Até quinta-feira 8 de fevereiro achava-se que o vandalismo em Brasília seria mais um caso da impunidade criticada por Millôr. Apenas alguns dos seus autores – a massa de manobra bolsonarista que clamava por golpe em frente aos quartéis – foram processados e presos. Onde estavam, no entanto, os idealizadores, os financiadores, os insufladores? Livres e impunes. Pelo menos até quinta-feira 8 de fevereiro, quando novas provas foram apresentadas e alguns dos suspeitos foram detidos ou alvos de buscas e apreensões.
Estavam todos sob o escrutínio silencioso da Polícia Federal. Os indícios preliminares apontavam para um plano golpista em três fases. A primeira: lançar suspeitas de fraude sobre o processo eleitoral. A segunda: elaborar uma justificativa jurídica para uma quartelada antidemocrática. A terceira: convencer os militares brasileiros a embarcar no golpe.
A primeira fase do plano já havia sido investigada e condenada no ano passado. Por lançar suspeitas infundadas sobre as urnas eletrónicas – um dos poucos orgulhos brasileiros, ao lado da música popular, da seleção de futebol e dos aviões da Embraer –, Bolsonaro perdeu o direito de concorrer a cargos públicos até 2030.
A Polícia Federal divulgou na quinta-feira, dia 8, uma importante prova da segunda fase: a minuta de uma justificativa jurídica para um golpe militar.
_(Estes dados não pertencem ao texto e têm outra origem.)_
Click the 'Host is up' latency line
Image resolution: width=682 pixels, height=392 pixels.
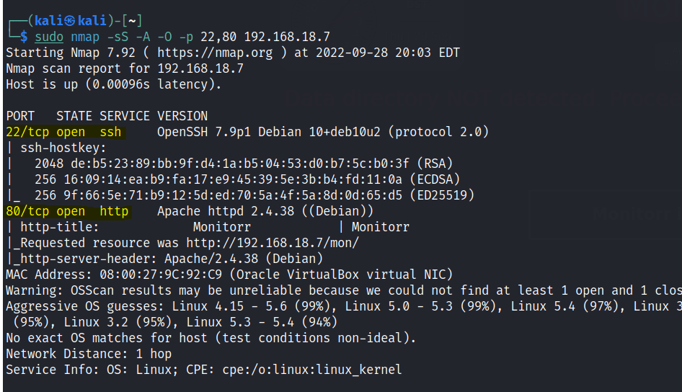[113, 84]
Segundo as investigações, o próprio Bolsonaro “editou” o texto, alterando as indicações dos que seriam presos caso o golpe se consumasse. Um dos autores da minuta foi Filipe Martins, assessor próximo de Bolsonaro. Nascido na cidade paulista de Sorocaba e fã de Steve Bannon, assessor de Trump, Martins é chamado de “Sorocabannon” nos círculos bolsonaristas.
A nova investigação revelou também os generais da “terceira fase”. Augusto Heleno, ex-ministro de Bolsonaro, aparece num vídeo a defender que algo deveria ser feito antes, e não depois, das eleições: “Assim não vai ter VAR”, disse numa reunião em julho de 2022.Walter Braga Netto, também do gabinete bolsonarista, foi designado para constranger os seus companheiros de armas. Ele distribuiu por grupos deWhatsApp memes com ofensas cabeludas contra os generais que não aderiram ao golpe – montagens dignas de adolescentes de liceu, e não de um general de cinco estrelas.
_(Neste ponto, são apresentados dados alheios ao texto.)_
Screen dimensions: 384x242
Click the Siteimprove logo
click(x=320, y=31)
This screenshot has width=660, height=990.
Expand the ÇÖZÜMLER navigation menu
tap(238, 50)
Em comentário no canal GloboNews, o escritor Fernando Gabeira disse que existem golpes bem-sucedidos, em que os opositores são presos, e golpes fracassados, em que são os golpistas que acabam na cadeia. A intentona bolsonarista encontra-se num limbo. Como a cúpula do Exército não aderiu – por mais cabeludos que fossem os memes do general Braga Netto –, o golpe foi abortado e alguns dos seus protagonistas sumiram do Brasil por uns tempos. Entre eles, o “Sorocabannon” Filipe Martins e o próprio Bolsonaro. Os dois voltaram ao país quando os seus advogados avaliaram que não seriam detidos.
Era uma previsão otimista. “Sorocabannon” foi preso na quinta-feira, dia 8, junto com três militares próximos a Bolsonaro. Seguem as investigações em torno do ex-presidente, que agora não tem mais a opção de viajar para os Estados Unidos. Seu passaporte foi apreendido na operação policial. Para o bem e para o mal, o Brasil descrito por Millôr Fernandes mantém as suas características, mas vem mudando lentamente.